There are revelations, too: who knew Hugh was a passionate windsurfer? In a letterpress print commissioned by his NCA colleagues and presented to him in July, there appears the line ‘Surfer of many kinds of wave’. It captures not just Hugh’s skill in balancing body, sail and board on the eternal yin-yang waves, but also his original research activities – he got his PhD in fluid mechanics before falling in love with acupuncture – and most of all, his uncanny ability to surf a well-chosen metaphorical wave at precisely the right moment. Without that ability, acupuncture would be a smaller, less well-known, and much less respected medicine; we’re delighted to know that Hugh chose that line to appear on his headstone.
Hugh was very moved by the book. He told us it made him laugh, and cry, and above all it made him ‘feel very loved’. That’s a small solace for everyone who contributed: we were able to tell him a little of what he meant to us, before he left us. And we know that he heard us, and that he understood.

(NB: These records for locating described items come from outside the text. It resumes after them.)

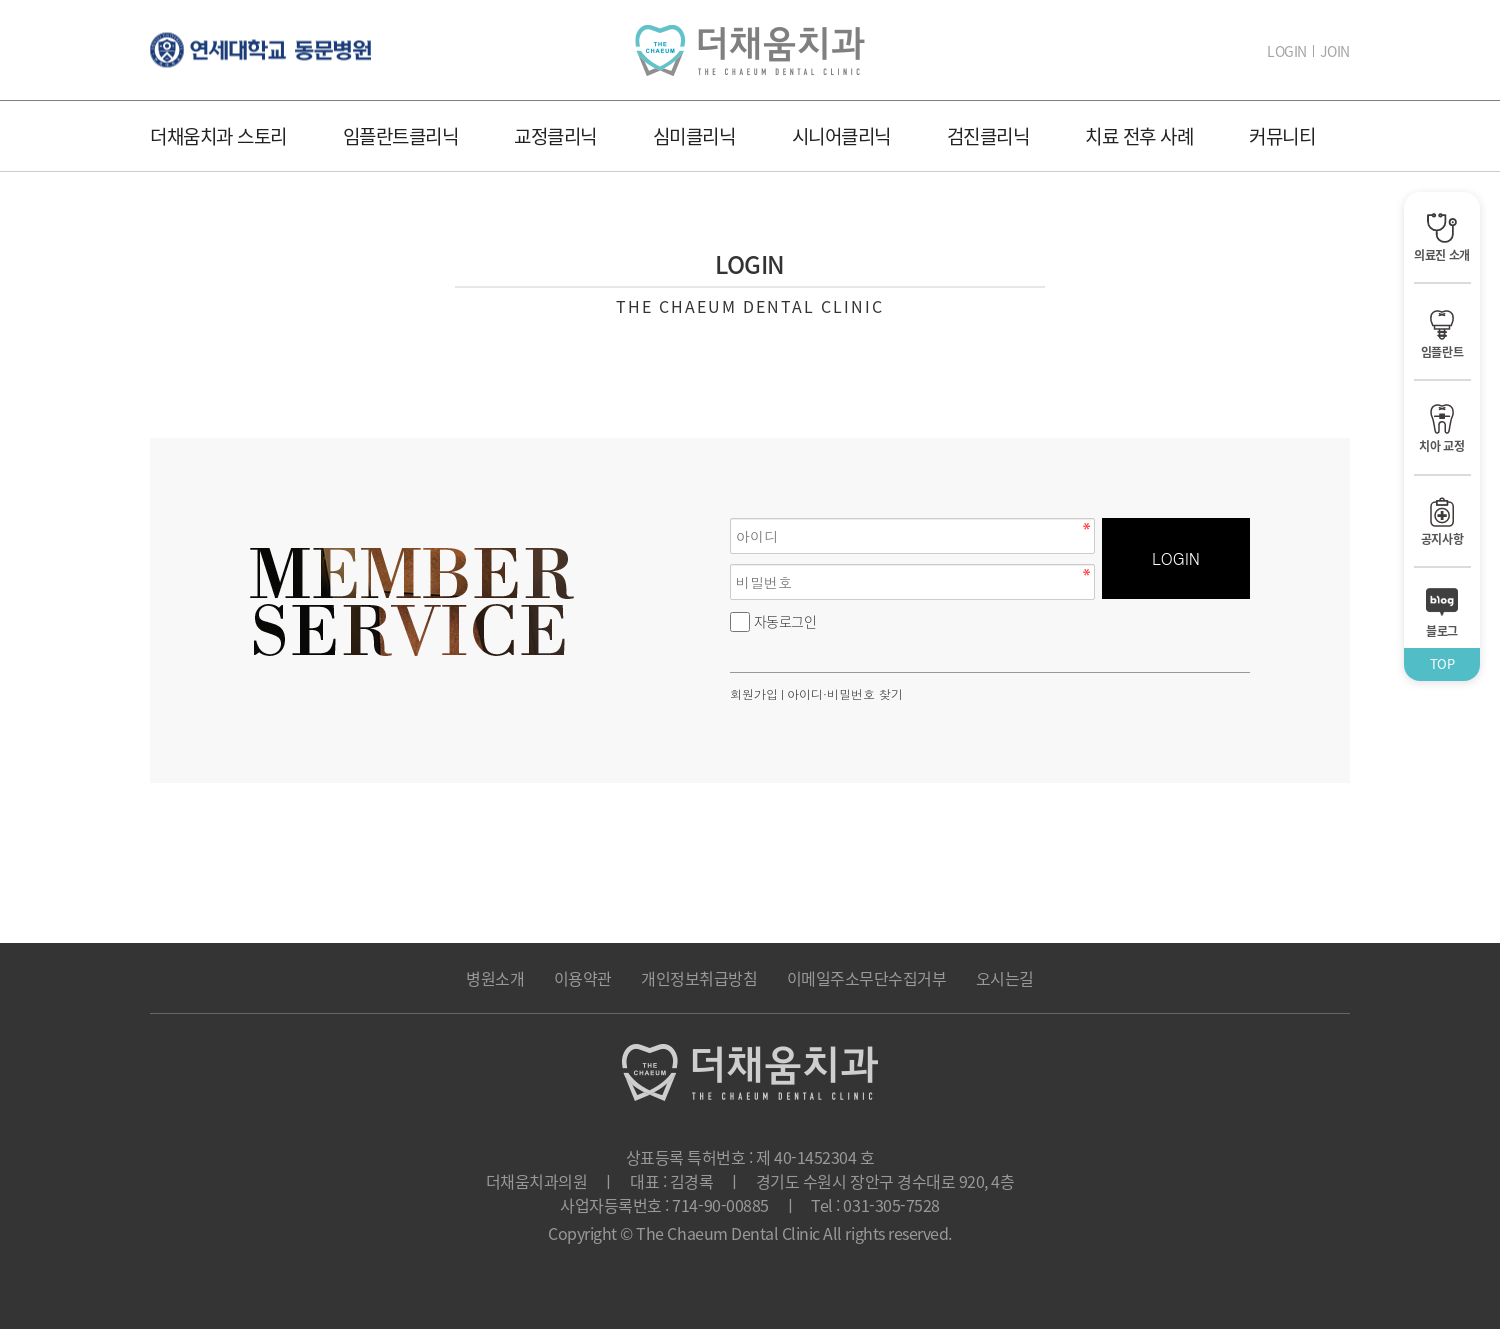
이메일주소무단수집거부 (867, 978)
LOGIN (1287, 51)
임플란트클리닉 (401, 136)
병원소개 (495, 978)
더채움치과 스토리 (218, 136)
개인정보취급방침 (699, 978)
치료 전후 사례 (1139, 136)
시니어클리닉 (841, 136)
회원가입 (754, 693)
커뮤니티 (1282, 136)
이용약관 (583, 978)
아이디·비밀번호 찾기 (845, 693)
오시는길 (1005, 978)
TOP (1442, 663)
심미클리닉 (694, 136)
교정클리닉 (555, 136)
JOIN (1335, 51)
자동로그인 (785, 621)
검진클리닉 (988, 136)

The final word goes to Peter Delaney, Australian acupuncturist and long-term friend of Hugh’s, who wrote: ‘Don’t cry because it’s over; smile because it happened.’ And so, smiling, we say: thank you, Hugh, for everything you gave. We have cause to remember you every day.
Karen Charlesworth Member: North Yorkshire
A PDF version of Hugh MacPherson’s celebration book can be downloaded from the NCA celebration website, where you can also watch a short video filmed in July, in which NCA principal Richard Blackwell presents Hugh with the book and the letterpress print.